General characteristics
- Class & type: LST-1-class tank landing ship
- Displacement: 1,625 long tons (1,651 t) light; 4,080 long tons (4,145 t) full;
- Length: 328 ft (100 m)
- Beam: 50 ft (15 m)
- Draft: Unloaded:; Bow: 2 ft 4 in (0.71 m); Stern: 7 ft 6 in (2.29 m); Loaded :; Bow: 8 ft 2 in (2.49 m); Stern: 14 ft 1 in (4.29 m);
- Depth: 8 ft (2.4 m) forward, 14 ft 4 in (4.37 m) aft (full load)
- Propulsion: 2 General Motors 12-567 diesel engines, two shafts, twin rudders
- Speed: 12 knots (22 km/h; 14 mph)
- Boats & landing craft carried: Two or six LCVPs
- Troops: 14-16 officers, 131-147 enlisted men
- Complement: 7-9 officers, 104-120 enlisted men
- Armament: 2 × twin 40 mm gun mounts w/Mk.51 directors; 4 × single 40 mm gun mounts; 12 × single 20 mm gun mounts;

= USS LST-50 =

1943 LST-1-class tank landing ship

USS LST-50 was an built for the United States Navy during World War II.
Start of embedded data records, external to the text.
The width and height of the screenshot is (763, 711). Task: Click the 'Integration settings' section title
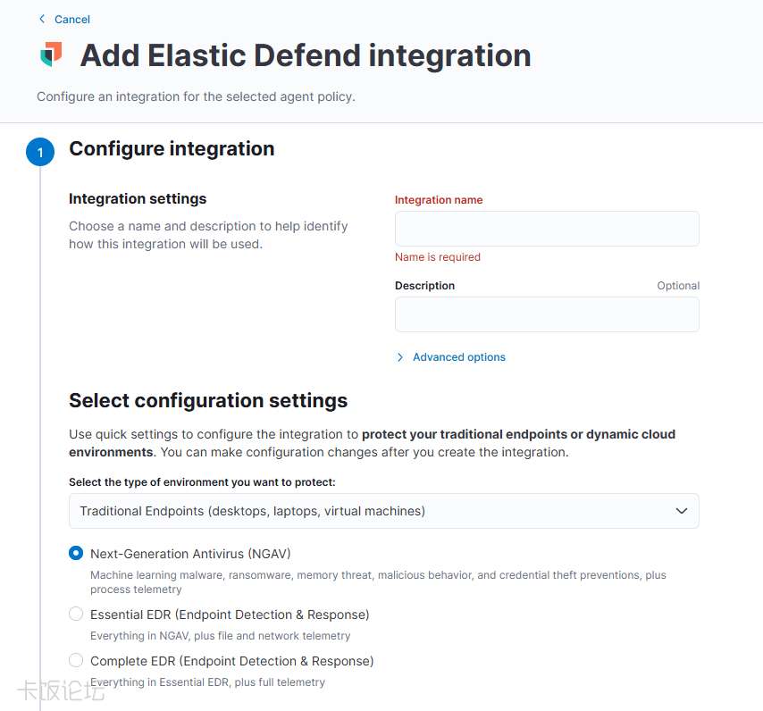click(x=138, y=198)
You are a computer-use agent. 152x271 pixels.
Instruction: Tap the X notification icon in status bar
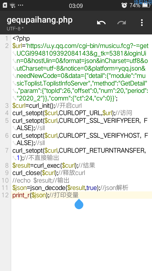point(5,5)
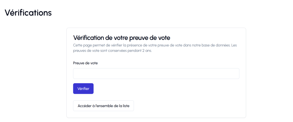Hit the Vérifier button below the input

(x=83, y=89)
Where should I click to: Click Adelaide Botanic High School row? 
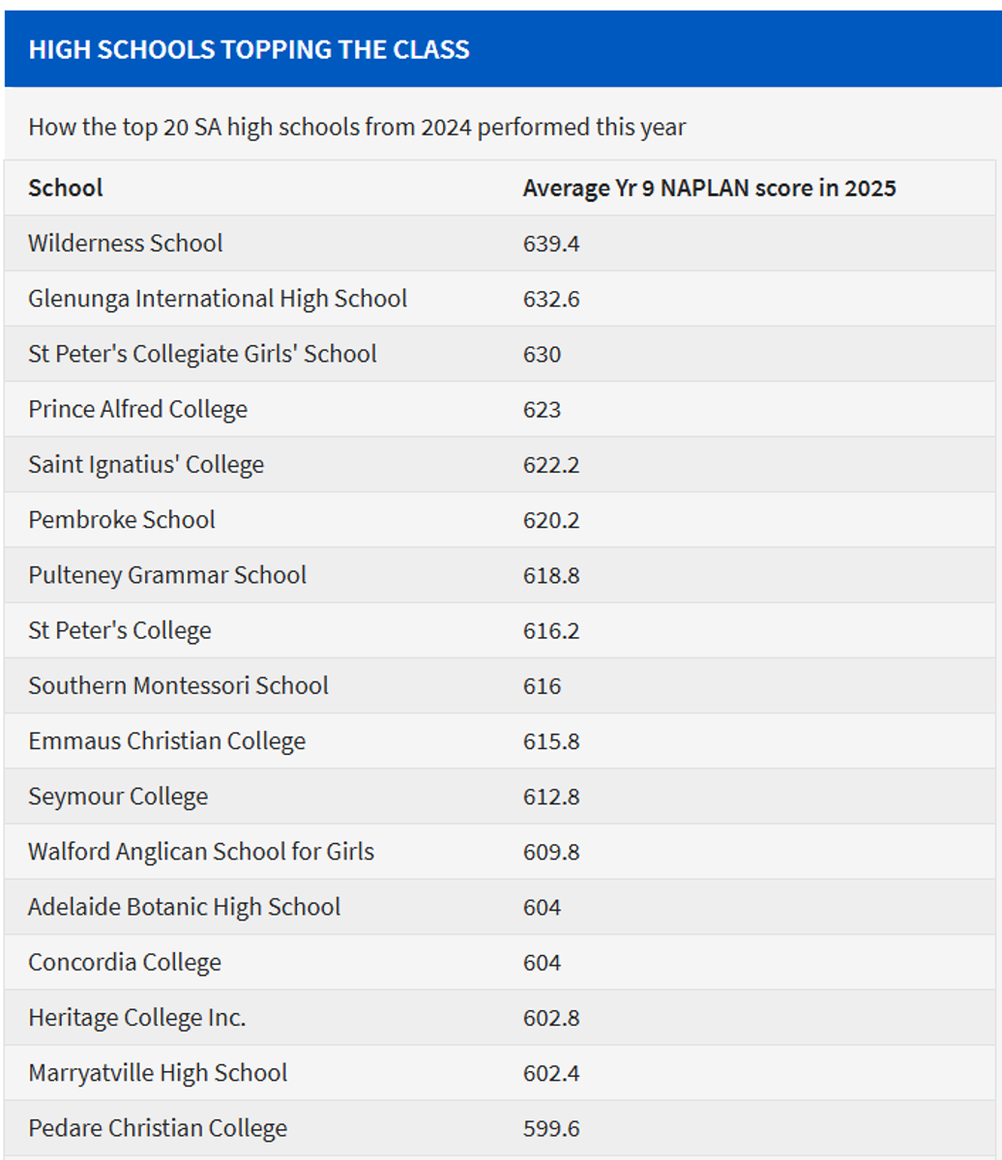tap(184, 907)
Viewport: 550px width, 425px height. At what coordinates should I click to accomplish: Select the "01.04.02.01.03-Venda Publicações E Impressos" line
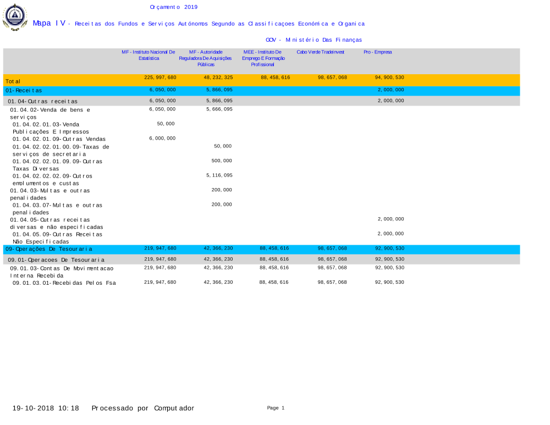tap(50, 128)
LST-50 was laid down on 29 August 1943 at Pittsburgh, Pennsylvania by the Dravo Corporation; launched on 16 October 1943; sponsored by Mrs. Tito Tarquinio; and commissioned on 27 November 1943.

==Service history==

===US Navy, 1942-1946===
The tank landing ship was initially assigned to the European Theater and participated in the invasion of Normandy between 6 and 25 June 1944 and the invasion of southern France between 15 August and 25 September 1944. She was later transferred to the Asiatic-Pacific Theater of operations where she took part in the Okinawa assault between 18 and 30 June 1945. Following the war, LST-50 performed occupation duty in the Far East until early February 1946. Upon her return to the United States, the ship was decommissioned on 6 February 1946 and was struck from the Naval Vessel Register on 8 September 1952.
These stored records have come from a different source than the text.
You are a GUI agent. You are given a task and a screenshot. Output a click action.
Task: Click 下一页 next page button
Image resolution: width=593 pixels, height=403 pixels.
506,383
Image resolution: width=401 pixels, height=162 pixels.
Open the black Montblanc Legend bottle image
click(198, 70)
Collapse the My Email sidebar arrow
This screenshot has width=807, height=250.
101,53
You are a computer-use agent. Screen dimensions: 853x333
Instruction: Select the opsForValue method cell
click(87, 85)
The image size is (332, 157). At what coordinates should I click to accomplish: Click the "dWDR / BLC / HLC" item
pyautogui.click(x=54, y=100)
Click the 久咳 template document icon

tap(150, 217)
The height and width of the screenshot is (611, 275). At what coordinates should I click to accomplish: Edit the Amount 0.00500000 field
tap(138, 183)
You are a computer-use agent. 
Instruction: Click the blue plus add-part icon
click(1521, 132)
===Norway & Greece, 1952-===
On 14 November 1952, she was redesignated USS ARB-13 and transferred to Norway as HNoMS Ellida (A534). She was returned to the United States on 1 July 1960, but was retransferred to Greece on 16 September 1960 and served with the Greek Navy as Sakipia (A329). Her final fate is unknown.

LST-50 earned three battle stars for World War II service.